「将を射んとする者はまず馬を射よ」という言葉が、武家社会
にはありました。戦におけるセオリーでしたので、戦国時代な
どはこの言葉が特に重用されていたようです。
人間に限らず動物を支えるのは、下半身です。そして騎馬武者
にとっての下半身は、馬になるのです。従って、騎馬武者を倒
すには、まず馬を攻撃するのが鉄則だったのです。
そのため、馬も守り、守られなければいけません。というか武
者は馬を守ることに最大限の労力を費やさなければいけません。
「馬鎧」「馬面」は、馬の急所や弱点を防御するものです。馬
の全身に、麻布や革、鉄板などを綴じ込んだ防具をつけるので
した。
戦場だけでは、ありません。日頃から武者は、馬と息を合わせ
る訓練が、必要でした。そして日頃の訓練にも、道具は必要で
す。
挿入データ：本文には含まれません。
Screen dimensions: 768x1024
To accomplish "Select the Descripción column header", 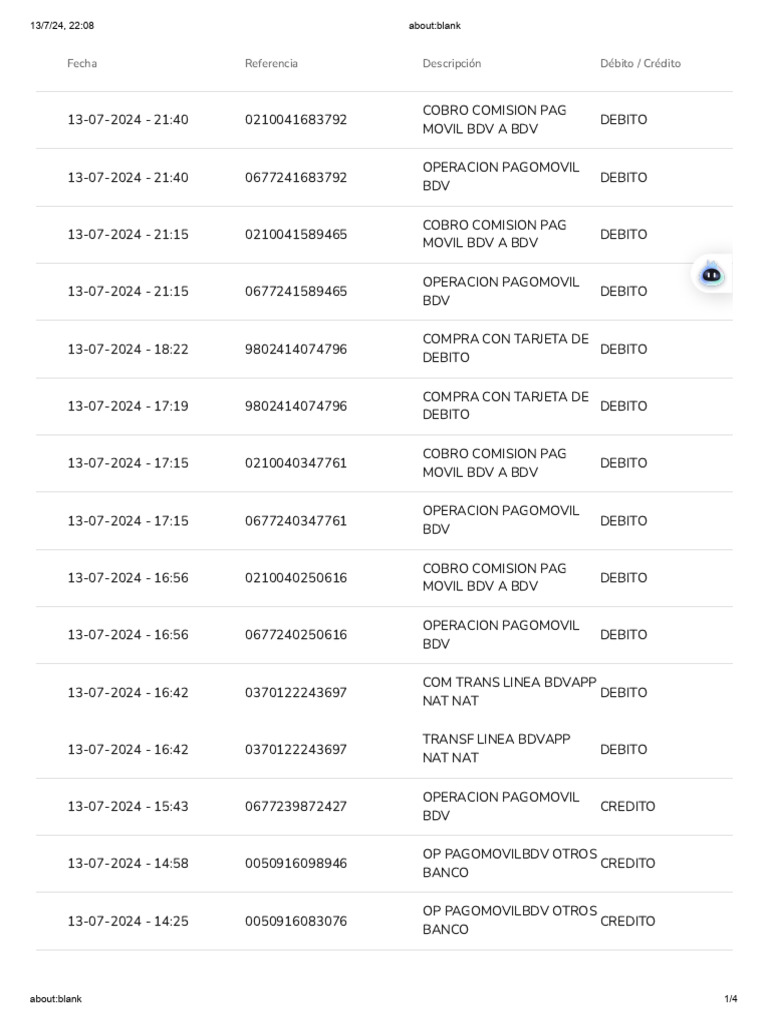I will pos(451,64).
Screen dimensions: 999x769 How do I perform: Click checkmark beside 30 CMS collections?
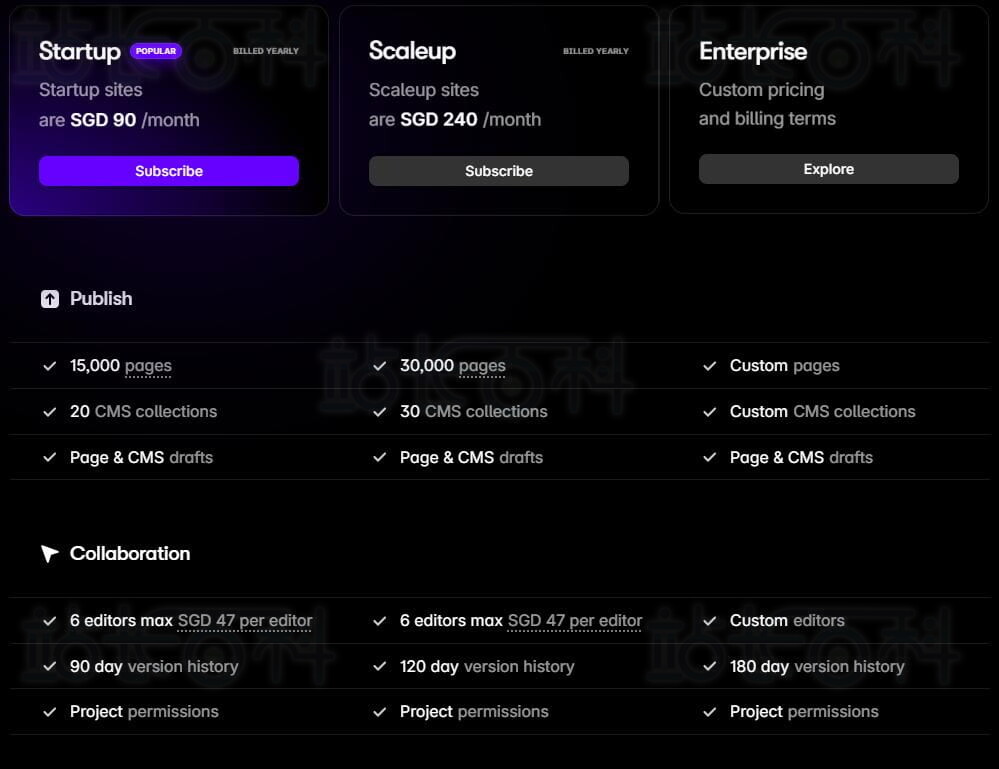pos(380,412)

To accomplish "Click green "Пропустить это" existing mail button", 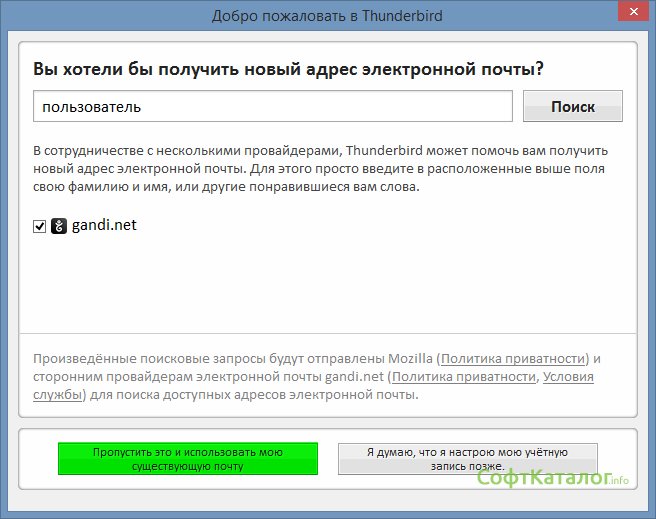I will (187, 459).
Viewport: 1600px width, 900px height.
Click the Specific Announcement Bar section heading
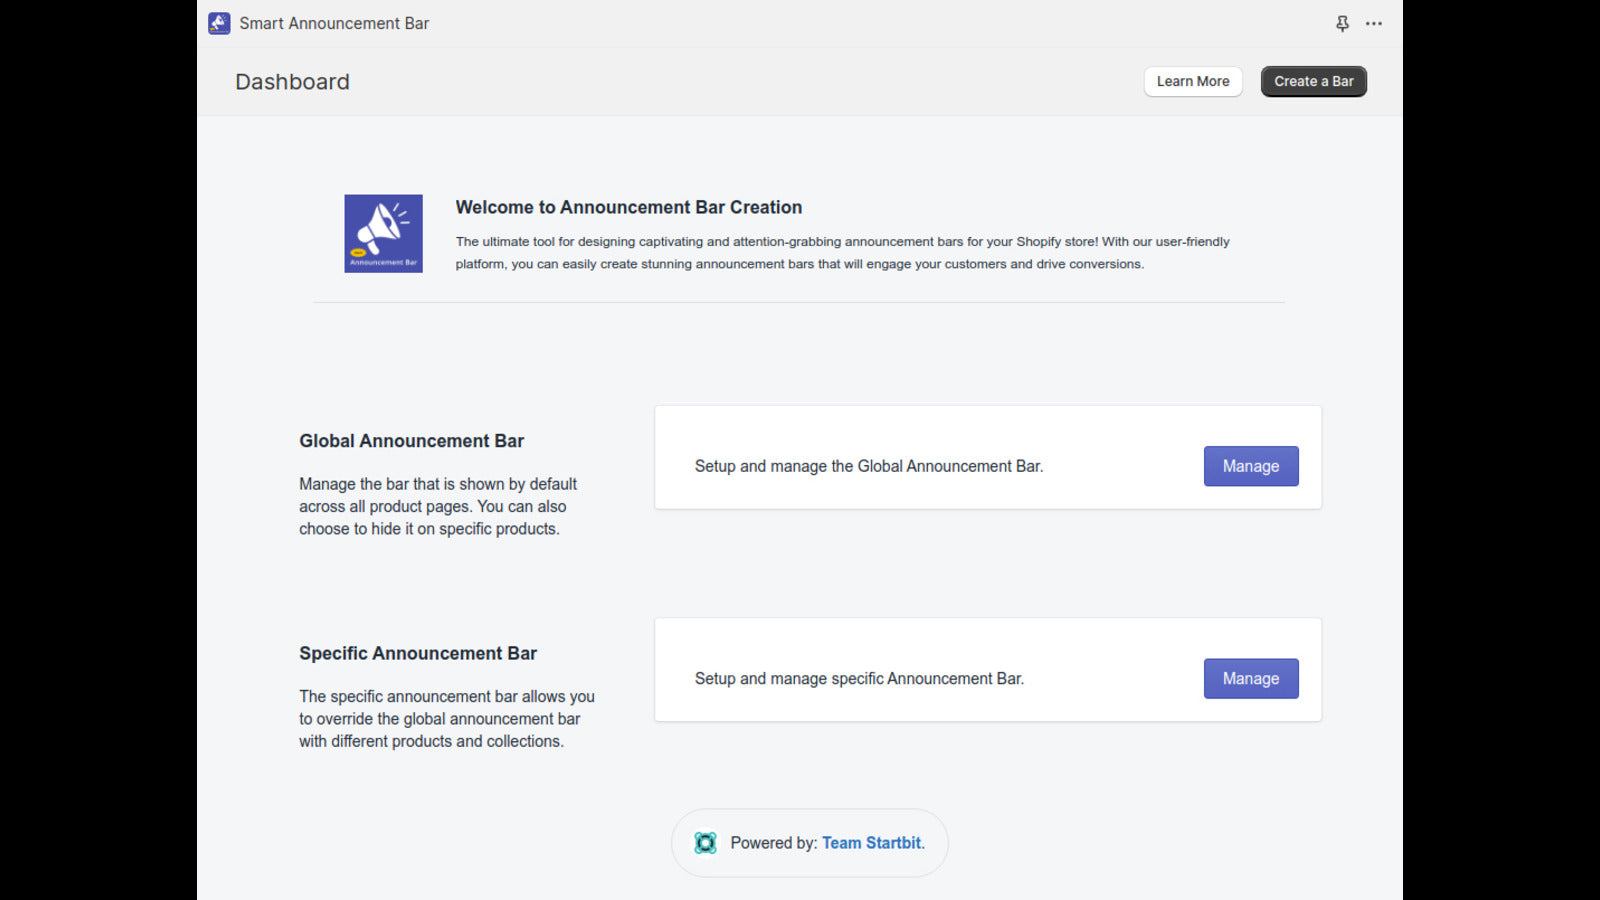coord(418,653)
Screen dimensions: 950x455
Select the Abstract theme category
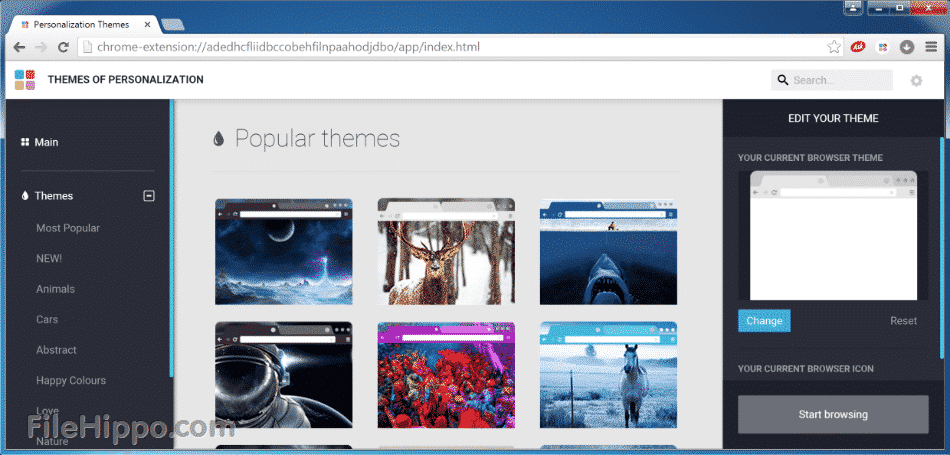click(x=56, y=350)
武者が座る「鞍」と「轡(くつわ)」、騎乗するために使
う「鐙(あぶみ)」などが必要。
さらには、泥除けとして馬の腹を守る「泥障」や、蹄鉄がまだ
なかったため「馬草履」も必要でした。
これだけの器具を揃えて使いこなす騎馬武者は、技術も財力も
相当に必要でしたが、身に着けて戦場を動き回らなければなら
ない馬自身も、かなり大変だったようです。